Stephe Elop answers one of the most intriguing questions surrounding Nokia's low end Asha line-up, "Why doesn't Nokia Asha runs on Windows Phone?"
Ever wondered why Nokia hasn't introduced a cheap Windows Phone (except the Lumia 510 and 520 from 2012 and 2013 respectively; we mean cheaper) instead of promoting their Asha platform? Stephen Elop answers, elaborating why the Asha line up doesn't run on Windows Phone. According to Elop, Windows Phone will simply not provide the minimum required quality (that Microsoft has set for its platform) at such a low price. We believe Elop is hinting at the low end Android powered smartphones that lag considerably and provide a not-so-great smartphone experience in general (Galaxy Y anyone?).
If Nokia were to introduce Lumia smartphones at the price of the Asha range, the integrity of Lumia and Windows Phone brands would be compromised. Elop further added that the Asha OS has been designed to work on low end feature phones with weak hardware, and that the OS in general has been designed keeping the developing countries in mind. The last thing Nokia (and Microsoft) want is a laggy Windows Phone with a horrible user experience (Lumia 510 does come close though).
Nokia's new Asha platform isn't that bad to start with. Packing some new exclusivity such as Fastlane (direct access to your past, present and future), which is a really cool feature of the phone, the Asha 501 does stand out. Coupled with a N9-inspired swipe-based UI, you will begin to realize that a lot of work went into the redesigned Asha and the 501. We're really hoping for scaled up versions with better specifications than a QVGA display and 4 GB storage (or the 3.2 MP fixed focus camera while we are at it).

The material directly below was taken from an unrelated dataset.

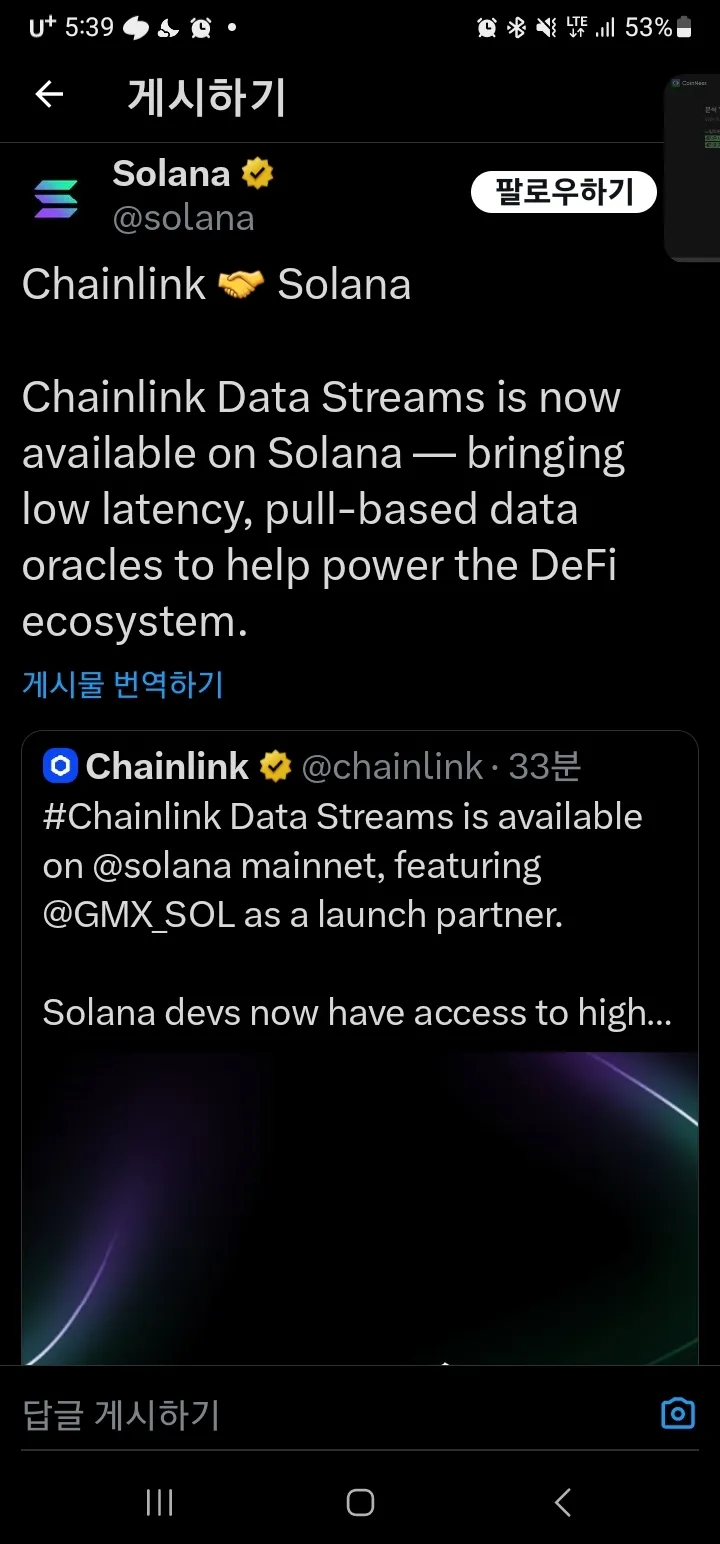Screen dimensions: 720x1544
Task: Follow Solana with 팔로우하기 button
Action: (563, 192)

Neowin reports that the price difference between the recently introduced Lumia 520 and Asha 501 isn't that big, with the 520 selling for as low as $130 (and $99 being the Asha 501 launch price). That being said, that $30 essentially makes or breaks the Windows Phone 8 user experience, as the Lumia 520 is just meeting the bare minimum requirements. Also, in developing markets $30 can be a pretty big sum, making the Asha 501 a more suitable candidate (for commercial success and popularity).